Red Hat announced on May 12 the general availability of Red Hat Hardened Images, a catalog of trusted micro-sized container components designed to help organizations pursue Zero-CVE strategies. The new offering is intended to accelerate the development and deployment of cloud-native applications across different environments, including on-premises datacenters and public clouds.
The launch addresses concerns about software supply chain risks associated with container base images. These images can introduce vulnerabilities that developers may not be able to fix directly. By providing pre-hardened, rigorously tested images that include only the files necessary for an application to run, Red Hat aims to streamline security and operational efficiency for its customers.
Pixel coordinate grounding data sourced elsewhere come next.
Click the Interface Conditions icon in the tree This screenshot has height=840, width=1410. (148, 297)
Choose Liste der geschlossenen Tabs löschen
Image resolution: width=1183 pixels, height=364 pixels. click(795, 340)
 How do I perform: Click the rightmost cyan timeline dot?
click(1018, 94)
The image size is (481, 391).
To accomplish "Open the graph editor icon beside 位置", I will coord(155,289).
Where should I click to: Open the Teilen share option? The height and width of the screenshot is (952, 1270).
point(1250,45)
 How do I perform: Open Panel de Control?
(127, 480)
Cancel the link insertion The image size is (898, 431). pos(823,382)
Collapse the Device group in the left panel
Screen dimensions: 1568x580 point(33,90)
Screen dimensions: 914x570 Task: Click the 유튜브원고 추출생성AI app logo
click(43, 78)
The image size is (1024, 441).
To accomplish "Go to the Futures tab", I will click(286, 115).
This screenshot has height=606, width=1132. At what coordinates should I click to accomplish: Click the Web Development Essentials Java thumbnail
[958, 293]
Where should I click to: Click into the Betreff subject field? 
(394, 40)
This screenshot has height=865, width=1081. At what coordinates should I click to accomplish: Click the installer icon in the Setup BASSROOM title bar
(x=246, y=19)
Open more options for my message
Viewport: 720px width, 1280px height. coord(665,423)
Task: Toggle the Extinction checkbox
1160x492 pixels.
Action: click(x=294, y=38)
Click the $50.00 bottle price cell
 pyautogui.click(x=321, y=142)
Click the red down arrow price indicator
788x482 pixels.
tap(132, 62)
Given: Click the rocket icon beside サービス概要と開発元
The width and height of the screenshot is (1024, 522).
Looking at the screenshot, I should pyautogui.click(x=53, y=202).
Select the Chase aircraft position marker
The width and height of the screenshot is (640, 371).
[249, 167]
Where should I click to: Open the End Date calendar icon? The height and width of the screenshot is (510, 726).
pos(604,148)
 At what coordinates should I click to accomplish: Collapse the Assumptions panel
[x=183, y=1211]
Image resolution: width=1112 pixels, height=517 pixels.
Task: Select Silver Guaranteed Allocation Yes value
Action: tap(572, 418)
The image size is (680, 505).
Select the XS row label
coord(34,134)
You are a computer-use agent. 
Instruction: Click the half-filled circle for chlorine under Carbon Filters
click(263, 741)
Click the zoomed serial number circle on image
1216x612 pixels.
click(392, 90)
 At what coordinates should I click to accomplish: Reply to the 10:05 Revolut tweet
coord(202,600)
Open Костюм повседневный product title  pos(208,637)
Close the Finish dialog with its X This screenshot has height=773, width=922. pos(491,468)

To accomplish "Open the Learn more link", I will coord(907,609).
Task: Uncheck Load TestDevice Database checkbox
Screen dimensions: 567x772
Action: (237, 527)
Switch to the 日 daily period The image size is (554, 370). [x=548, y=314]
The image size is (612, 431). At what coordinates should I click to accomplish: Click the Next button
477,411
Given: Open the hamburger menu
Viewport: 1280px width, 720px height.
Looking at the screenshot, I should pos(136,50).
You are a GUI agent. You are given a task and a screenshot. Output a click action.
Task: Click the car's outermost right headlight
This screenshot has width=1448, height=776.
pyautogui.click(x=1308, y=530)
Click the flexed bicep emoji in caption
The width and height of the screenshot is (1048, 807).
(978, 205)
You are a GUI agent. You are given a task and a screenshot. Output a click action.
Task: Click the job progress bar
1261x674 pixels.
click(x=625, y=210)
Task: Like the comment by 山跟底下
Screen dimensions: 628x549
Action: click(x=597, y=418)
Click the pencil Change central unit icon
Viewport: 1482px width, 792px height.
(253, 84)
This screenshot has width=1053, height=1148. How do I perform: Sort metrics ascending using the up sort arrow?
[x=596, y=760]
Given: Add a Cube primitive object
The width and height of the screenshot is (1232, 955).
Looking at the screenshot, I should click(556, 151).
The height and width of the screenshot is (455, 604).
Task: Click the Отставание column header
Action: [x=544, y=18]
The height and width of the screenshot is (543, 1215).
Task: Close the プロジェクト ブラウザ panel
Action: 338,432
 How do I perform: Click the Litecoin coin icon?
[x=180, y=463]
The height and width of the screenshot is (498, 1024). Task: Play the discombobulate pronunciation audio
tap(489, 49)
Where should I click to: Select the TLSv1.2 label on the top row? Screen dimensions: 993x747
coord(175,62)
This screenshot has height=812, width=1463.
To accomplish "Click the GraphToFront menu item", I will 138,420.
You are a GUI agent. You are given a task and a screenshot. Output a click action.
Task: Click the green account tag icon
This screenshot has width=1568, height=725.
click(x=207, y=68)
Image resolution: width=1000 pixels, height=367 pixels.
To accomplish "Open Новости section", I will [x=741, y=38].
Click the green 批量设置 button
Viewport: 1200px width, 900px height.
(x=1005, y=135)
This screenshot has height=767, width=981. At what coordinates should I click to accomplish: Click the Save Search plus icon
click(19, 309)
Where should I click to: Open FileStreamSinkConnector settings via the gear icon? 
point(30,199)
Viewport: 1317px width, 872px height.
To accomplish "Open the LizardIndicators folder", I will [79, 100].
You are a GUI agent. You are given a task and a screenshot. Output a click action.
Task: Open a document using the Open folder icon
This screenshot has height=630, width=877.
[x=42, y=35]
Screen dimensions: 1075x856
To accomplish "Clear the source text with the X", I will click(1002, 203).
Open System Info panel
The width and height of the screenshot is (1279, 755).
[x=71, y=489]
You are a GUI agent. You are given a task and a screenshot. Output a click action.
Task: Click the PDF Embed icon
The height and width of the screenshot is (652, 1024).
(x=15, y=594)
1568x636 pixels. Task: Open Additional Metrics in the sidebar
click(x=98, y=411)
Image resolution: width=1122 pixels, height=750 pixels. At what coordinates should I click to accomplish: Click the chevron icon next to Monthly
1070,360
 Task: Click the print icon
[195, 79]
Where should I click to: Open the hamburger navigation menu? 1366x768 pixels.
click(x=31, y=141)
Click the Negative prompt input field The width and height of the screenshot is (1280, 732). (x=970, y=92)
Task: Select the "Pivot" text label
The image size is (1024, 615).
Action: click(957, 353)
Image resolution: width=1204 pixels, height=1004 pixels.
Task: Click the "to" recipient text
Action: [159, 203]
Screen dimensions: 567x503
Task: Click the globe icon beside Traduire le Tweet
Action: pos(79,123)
Gunnar Hellekson, vice president and general manager of Red Hat Enterprise Linux at Red Hat, said: “Modern infrastructure requires a balance between versatility and precision. With Red Hat Hardened Images, we’re providing a highly refined starting point for organizations that need to minimize their footprint without sacrificing the trust of the supply chain. Our goal is to cut through the security noise and give developers a foundation where they can build and scale without having to patch or manage software that their applications do not actually need.”
Katie Norton, research manager at IDC, said: “Container base images are a concentrated point of software supply chain risk, and the vulnerabilities inherited from them often land on developers who have no direct path to remediate them. Red Hat Hardened Images is designed to provide a trusted, verifiable foundation for containerized workloads, intended to help teams meet compliance requirements while maintaining multi-cloud portability. This approach can help enterprises establish a secure default posture without sacrificing flexibility.”
Key features highlighted by Red Hat include high-fidelity security signals by removing non-essential components; streamlined CVE triage between developers and security teams; standardized security profiles supporting strict certifications; built-in Software Bill of Materials (SBOMs) for transparency; distroless architecture reducing potential entry points; trusted application dependencies via verified language packages; automated remediations tracking upstream sources; and multi-cloud portability.
Red Hat Hardened Images are now generally available through its catalog.